Le suffragette hanno utilizzato i ricettari come strumento politico per promuovere il diritto al voto femminile. Un capitolo poco noto della storia dell’emancipazione.

In passato col termine suffragette si intendeva il movimento di emancipazione femminile che lottava per il diritto al voto. E’ stato un percorso lungo e tortuoso, iniziato tra la fine del ‘700 e l’inizio del ‘900, quando si diffuse tra le donne la volontà di ottenere gli stessi diritti degli uomini. Il seme del movimento si propagò durante la Rivoluzione Francese, quando M.me de Keralis presentò all’Assemblea Rivoluzionaria il “Cahiers de Doléances des femmes”, considerato il primo manifesto per i diritti delle donne. Qualsiasi mezzo veniva ritenuto utile, purché raggiungesse lo scopo.

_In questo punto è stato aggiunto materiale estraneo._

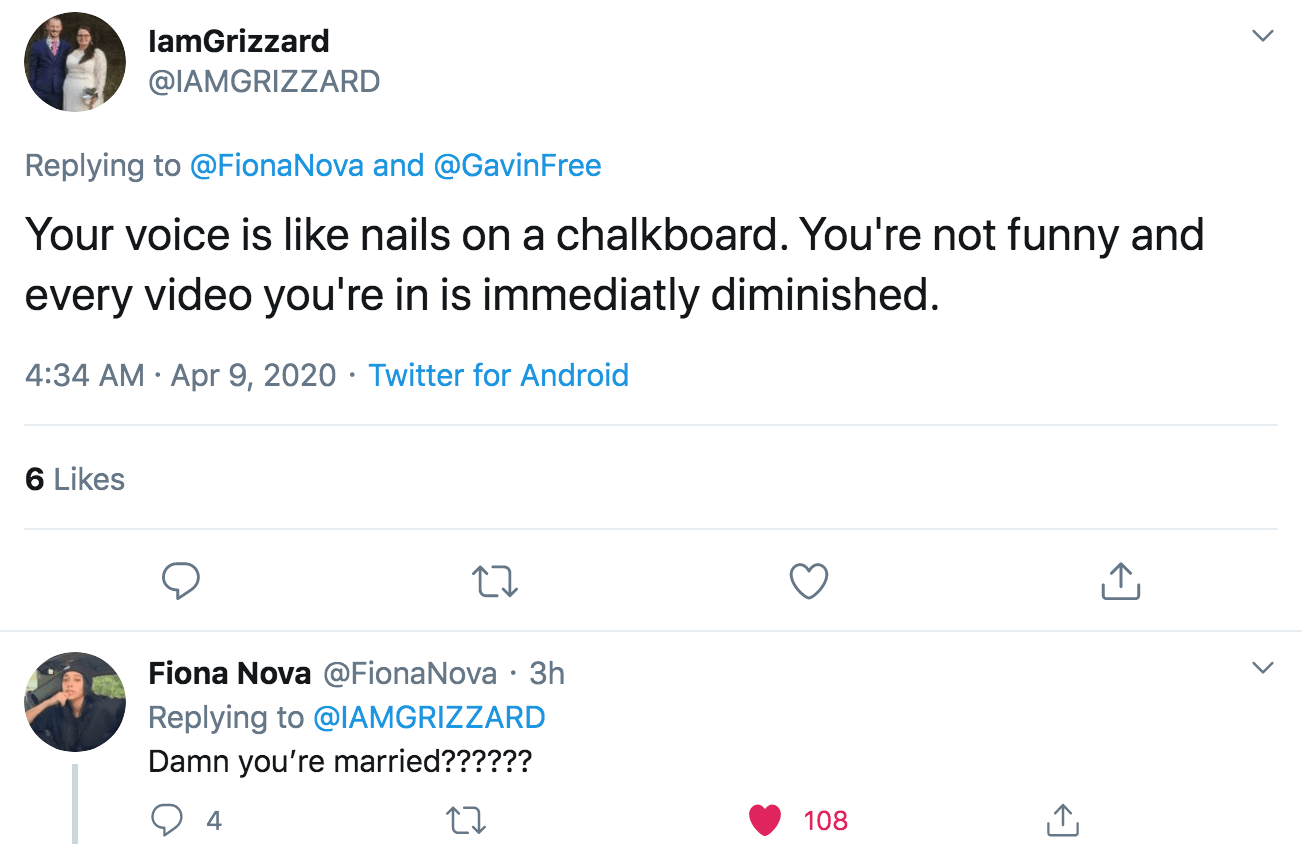
Task: Open the Twitter for Android source link
Action: 498,375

Uno di questi (strano ma vero, tanto per citare una famosa rubrica della Settimana Enigmistica) fu “Dateci il voto e cucineremo il meglio per una visione ampia”. Un modo per blandire gli uomini rendendoli persuasi che le decisioni sulle sorti del Paese non erano prerogativa maschile. Tutto questo è stato trasmesso grazie ai ricettari. Certo, prima hanno lottato, manifestato per le strade delle città, contestato a costo della vita, ma poi sono arrivati i ricettari. Il primo fu pubblicato nel 1885 negli USA e ne susseguirono almeno una dozzina fino al 1920, anno in cui le donne conquistarono il diritto di voto.

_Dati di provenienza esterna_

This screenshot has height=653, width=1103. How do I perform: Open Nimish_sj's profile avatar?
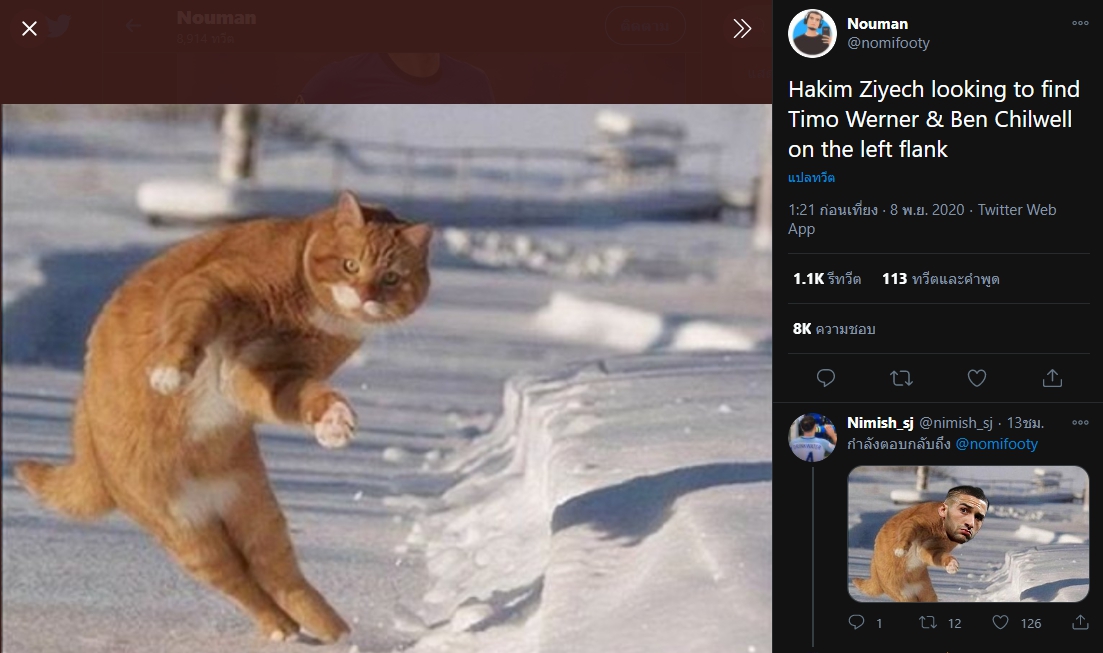(812, 437)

I ricettari come atto politico, attraverso cui tra una ricetta e l’altra si propagandava un diritto fino ad allora precluso alle donne. Tra zuppe, budini, sughi, torte ed altro ci si imbatteva anche in frasi arroganti ed altezzose pro-suffragio del tipo “Gli idioti, i pazzi, i poveri, i criminali e le donne non avranno diritto di voto”. Gli storici ritengono che le donne hanno utilizzato gli arnesi a disposizione in quel periodo, quelli che sapevano meglio maneggiare per sostenere la loro causa. L’unico canale di comunicazione con l’esterno erano le ricette, visto che per quasi tutto l’800, non avevano alcun controllo sui soldi, sui figli o sulla propria sorte. L’unico luogo che dominava, in cui il maschio non metteva becco era la cucina di cui era l’assoluta padrona. Ed in questo senso il cibo è diventato strumento di lotta politica. Le suffragette furono definite dalla stampa dell’epoca “madri disinteressate, che non volevano adempiere ai doveri di casa e disprezzavano la cucina, perché distratte dalle lotte politiche”.

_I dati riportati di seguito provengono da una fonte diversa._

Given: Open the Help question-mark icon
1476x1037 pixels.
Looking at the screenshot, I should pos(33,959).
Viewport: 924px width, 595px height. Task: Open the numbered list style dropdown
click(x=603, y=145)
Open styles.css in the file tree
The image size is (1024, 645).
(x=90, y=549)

Le autrici dei ricettari non erano solo casalinghe, ma anche donne lavoratrici, di cui è passata alla storia Alice Bunker Stockham, ostetrica e ginecologa di Chicago

Le risposte a queste considerazioni si materializzarono in una valanga di ricettari e di slogan diventati celebri, tra cui “La buona cucina e il voto vanno di pari passo”, oltre a quello summenzionato. Le autrici dei ricettari non erano solo casalinghe, ma anche donne lavoratrici, di cui è passata alla storia Alice Bunker Stockham, ostetrica e ginecologa di Chicago, la quinta donna ad essere nominata medico autorizzato negli USA. I ricettari erano pieni di ricette elaborate, ma anche consigli per vivere in maniera semplice, ma pensare in modo più complesso e avevano una parte finale il cui titolo era “Eminenti opinioni sul suffragio femminile”. Il movimento delle suffragette si sosteneva proprio con la vendita dei ricettari alle fiere di paese per raccogliere fondi. Inoltre, questa modalità permetteva alle donne stesse di fare rete e di crescere nell’identità del gruppo. Da allora ad oggi è passata tanta acqua sotto i ponti, spesso fetida.

Molto è stato fatto, ma c’è altrettanto ancora da fare. E’ triste constatare come dal periodo delle suffragette è trascorso più di un secolo e la discriminazione verso le donne ancora non è stata del tutto debellata. Quanti ricettari bisognerà pubblicare ancora per mettere la parola fine a questo fenomeno?